### Problem to solve
I need the lines from the one containing "januari 2024 (23, 1688)" through the last line of the entries retyped exactly, with no pictures among them.

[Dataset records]
....

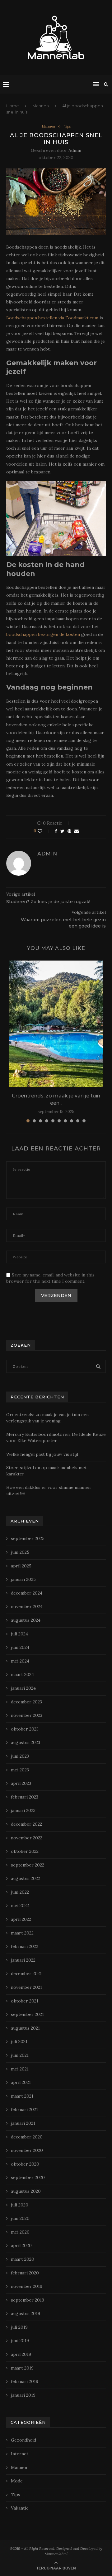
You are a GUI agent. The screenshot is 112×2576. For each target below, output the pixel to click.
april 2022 (21, 1919)
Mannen (40, 105)
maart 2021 (22, 2096)
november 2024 (27, 1606)
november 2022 (26, 1838)
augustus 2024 (25, 1620)
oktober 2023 (25, 1729)
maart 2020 (22, 2259)
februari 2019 (24, 2381)
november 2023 (26, 1715)
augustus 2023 (25, 1742)
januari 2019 (23, 2395)
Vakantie (20, 2508)
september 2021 (27, 2014)
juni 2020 (20, 2218)
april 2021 (21, 2082)
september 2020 (28, 2177)
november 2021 (26, 1987)
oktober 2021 (24, 2001)
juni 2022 (20, 1892)
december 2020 (27, 2137)
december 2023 (26, 1702)
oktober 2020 (25, 2164)
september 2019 (27, 2300)
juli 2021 (19, 2041)
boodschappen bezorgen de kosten (43, 634)
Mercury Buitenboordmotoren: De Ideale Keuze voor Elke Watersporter (56, 1437)
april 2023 (21, 1783)
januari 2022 (23, 1960)
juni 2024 (20, 1647)
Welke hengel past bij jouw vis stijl (42, 1454)
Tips (67, 126)
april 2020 (21, 2245)
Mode (17, 2481)
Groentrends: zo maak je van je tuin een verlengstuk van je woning (47, 1418)
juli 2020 (19, 2205)
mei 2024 (20, 1661)
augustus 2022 (25, 1878)
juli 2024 (19, 1634)
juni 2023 (20, 1756)
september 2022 (27, 1865)
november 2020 (27, 2150)
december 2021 (26, 1973)
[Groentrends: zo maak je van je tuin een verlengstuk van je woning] (56, 1024)
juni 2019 (20, 2340)
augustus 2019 (25, 2313)
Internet (19, 2454)
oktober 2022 (25, 1851)
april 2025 (21, 1566)
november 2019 (26, 2286)
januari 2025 (23, 1579)
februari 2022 (24, 1946)
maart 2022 (22, 1933)
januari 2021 (23, 2123)
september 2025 (27, 1538)
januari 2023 (23, 1810)
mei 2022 (20, 1905)
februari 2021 (24, 2109)
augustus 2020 (26, 2191)
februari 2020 (25, 2273)
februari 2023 (24, 1797)
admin (74, 150)
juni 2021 (20, 2055)
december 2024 (26, 1593)
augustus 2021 (25, 2028)
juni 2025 (20, 1552)
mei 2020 (20, 2232)
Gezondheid (23, 2440)
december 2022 (26, 1824)
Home (12, 105)
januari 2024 (23, 1688)
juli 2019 (19, 2327)
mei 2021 (20, 2069)
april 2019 (21, 2354)
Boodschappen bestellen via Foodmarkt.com (52, 318)
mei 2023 (20, 1770)
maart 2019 (22, 2368)
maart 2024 (22, 1674)
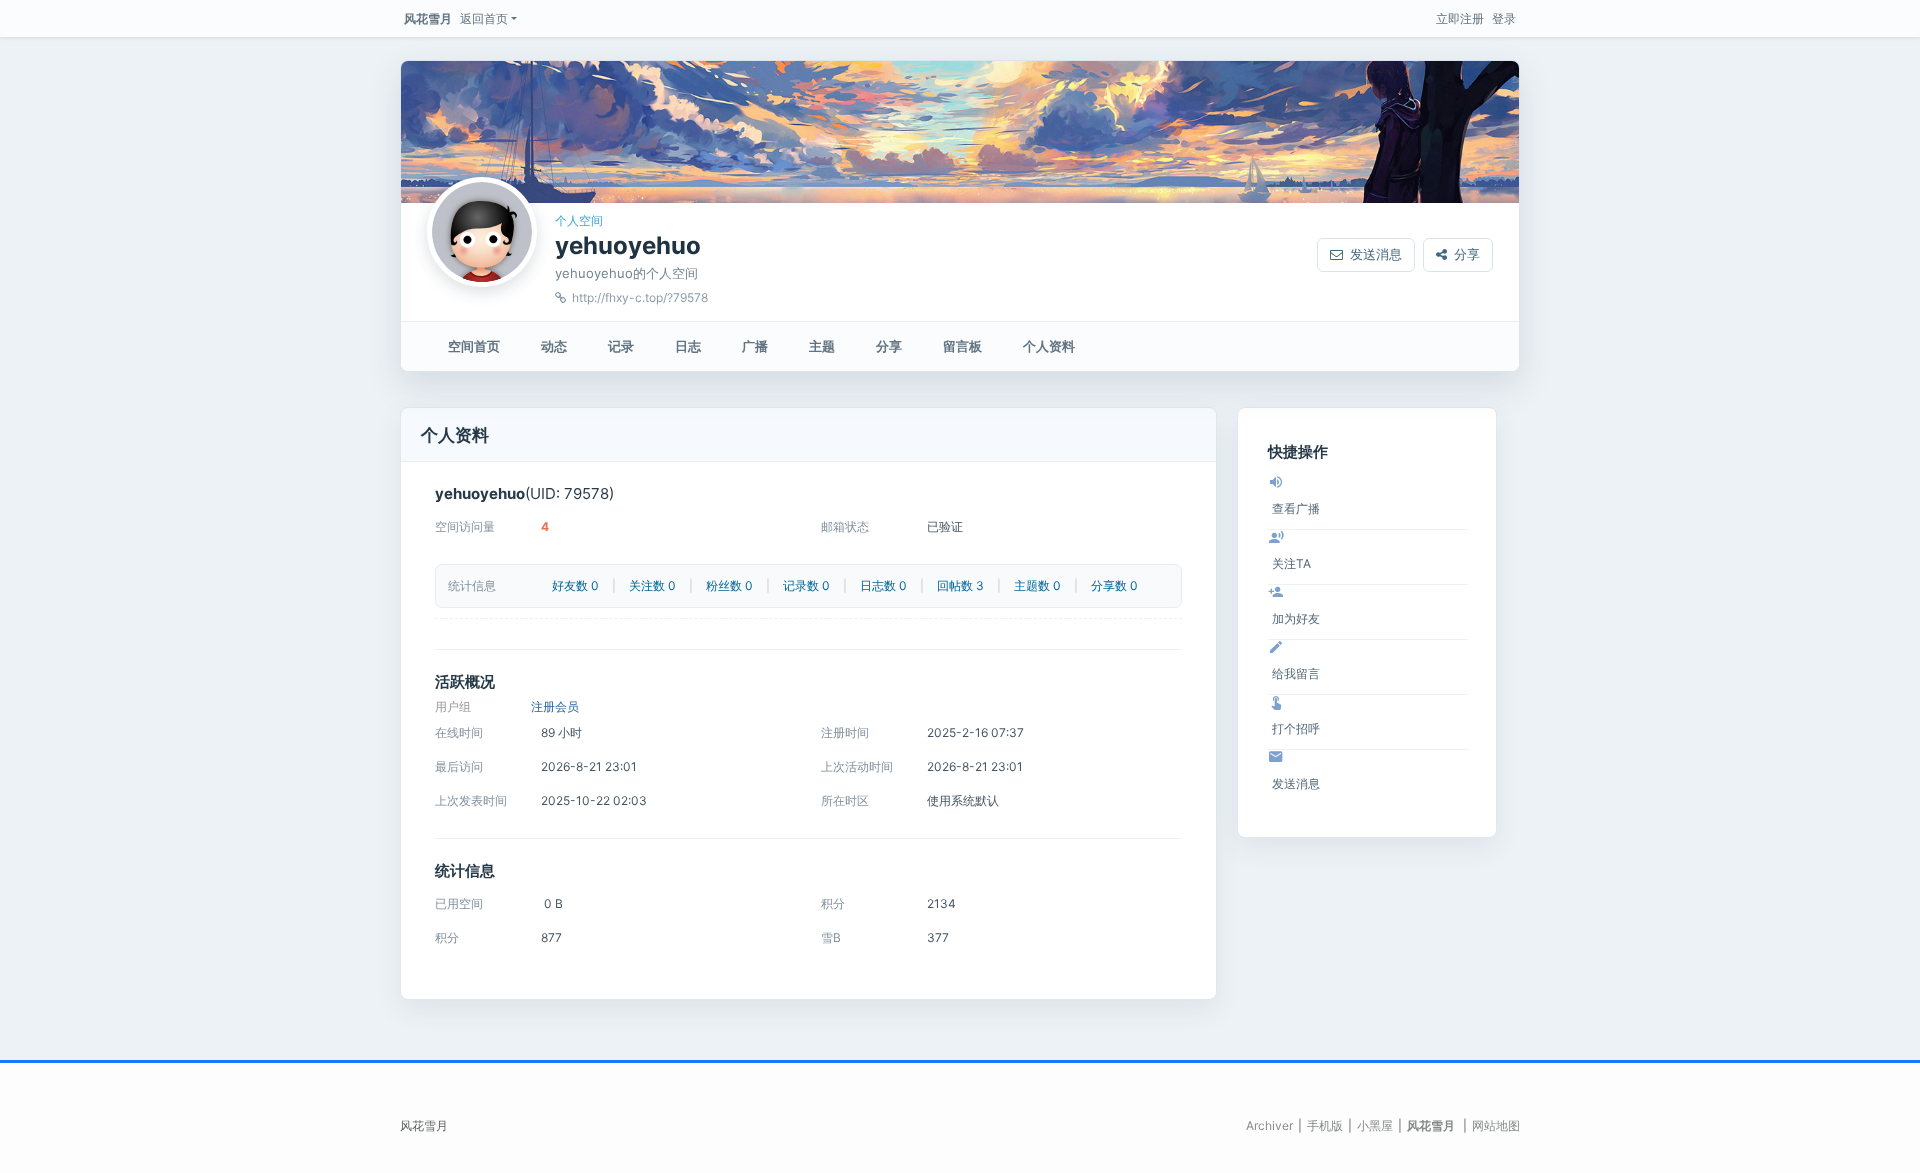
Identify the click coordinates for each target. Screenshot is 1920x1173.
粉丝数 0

....

### Reply
januari 2024 (23, 1688)
juli 2019 (19, 2327)
mei 2021 (20, 2069)
april 2019 (21, 2354)
Boodschappen bestellen via Foodmarkt.com (52, 318)
mei 2023 (20, 1770)
maart 2019 (22, 2368)
maart 2024 (22, 1674)
Identify the click coordinates for each target. Screenshot is 1920x1173.
粉丝数 0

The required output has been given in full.